- Task goal -
What is the name of the preprocessor that LSTC develops itself, according to the text on LS-DYNA?

- Document text -

──────────

Metal forming simulation and composite analysis capabilities were added to DYNA3D in 1987. This version included changes to the shell elements, and dynamic relaxation. The final release of DYNA3D in 1988 included several more elements and capabilities.

By 1988 LLNL had sent approximately 600 tapes containing simulation software. Hallquist had consulted for nearly 60 companies and organizations on the use of DYNA3D. As a result, at the end of 1988 Livermore Software Technology Corporation (LSTC) was founded to continue the development of DYNA3D in a much more focused manner, resulting in LS-DYNA3D (later shortened to LS-DYNA). Releases and support for DYNA3D were thus halted. Since then, LSTC has greatly expanded the capabilities of LS-DYNA in an attempt to create a universal tool for most simulation needs.

In 2019, LSTC was acquired by  Ansys, Inc.

Typical uses 

Nonlinear means at least one (and sometimes all) of the following complications:
 Changing boundary conditions (such as contact between parts that changes over time)
 Large deformations (for example the crumpling of sheet metal parts)
 Nonlinear materials that do not exhibit ideally elastic behavior (for example thermoplastic polymers)

Transient dynamic means analyzing high speed, short duration events where inertial forces are important. Typical uses include:
 Automotive crash (deformation of chassis, airbag inflation, seatbelt tensioning, ...)
 Explosions (underwater mines, shaped charges, ...)
 Manufacturing (sheet metal stamping, ...)

Characteristics 

LS-DYNA consists of a single executable file and is entirely command-line driven. Therefore, all that is required to run LS-DYNA is a command shell, the executable, an input file, and enough free disk space to run the calculation. All input files are in simple ASCII format and thus can be prepared using any text editor. Input files can also be prepared with the aid of a graphical preprocessor. There are many third-party software products available for preprocessing LS-DYNA input files. LSTC also develops its own preprocessor, LS-PrePost, which is freely distributed and runs without a license. Licensees of LS-DYNA automatically have access to all of the program's capabilities, from simple linear static mechanical analysis up to advanced thermal and flow solving methods. Furthermore, they have full use of LSTC's LS-OPT software, a standalone design optimization and probabilistic analysis package with an interface to LS-DYNA.

Capabilities 

LS-DYNA's potential applications are numerous and can be tailored to many fields. LS-DYNA is not limited to any particular type of simulation. In a given simulation, any of LS-DYNA's many features can be combined to model a wide variety of physical events. An example of a simulation that involves a unique combination of features is the NASA JPL Mars Pathfinder landing which simulated the space probe's use of airbags to aid in its landing.

LS-DYNA's analysis capabilities:
 Full 2D & 3D capabilities
 Nonlinear dynamics
 Rigid body dynamics
 Quasi-static simulations
 Normal modes
 Linear statics
 Thermal analysis
 Fluid analysis
 Eulerian capabilities
 ALE (Arbitrary Lagrangian-Eulerian)

──────────

- Dataset extract -
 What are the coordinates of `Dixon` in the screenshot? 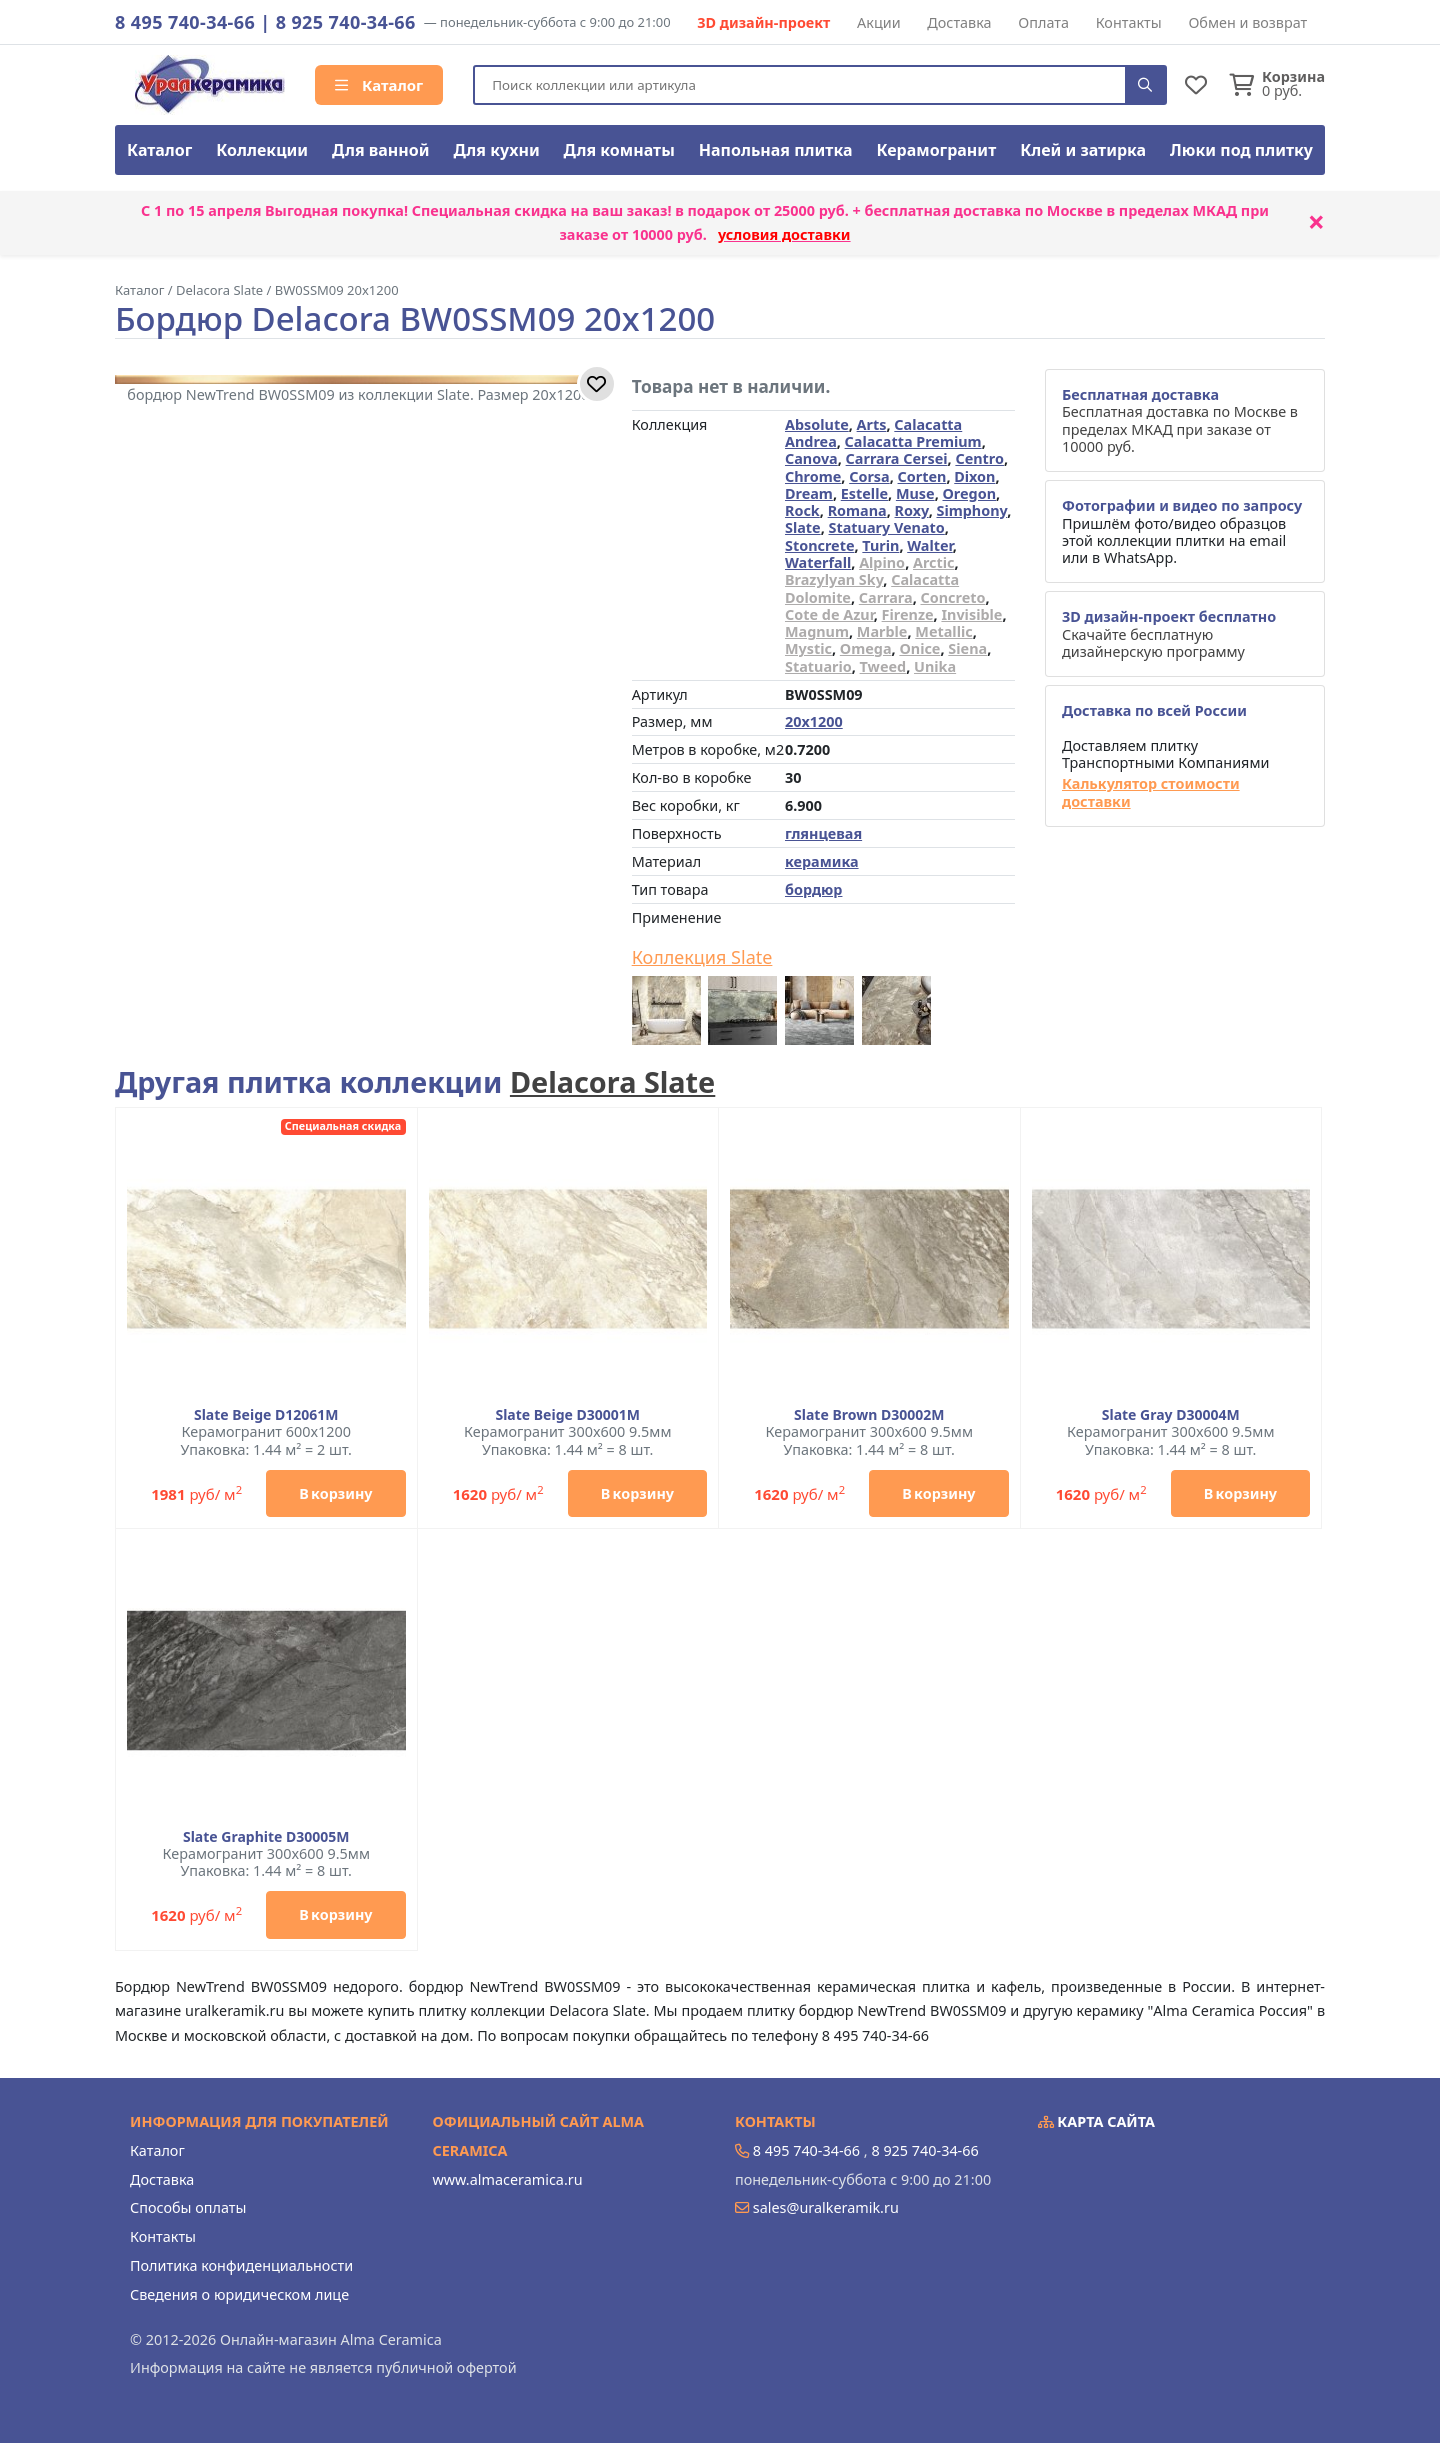 It's located at (974, 476).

──────────

- Exercise solution -
LS-PrePost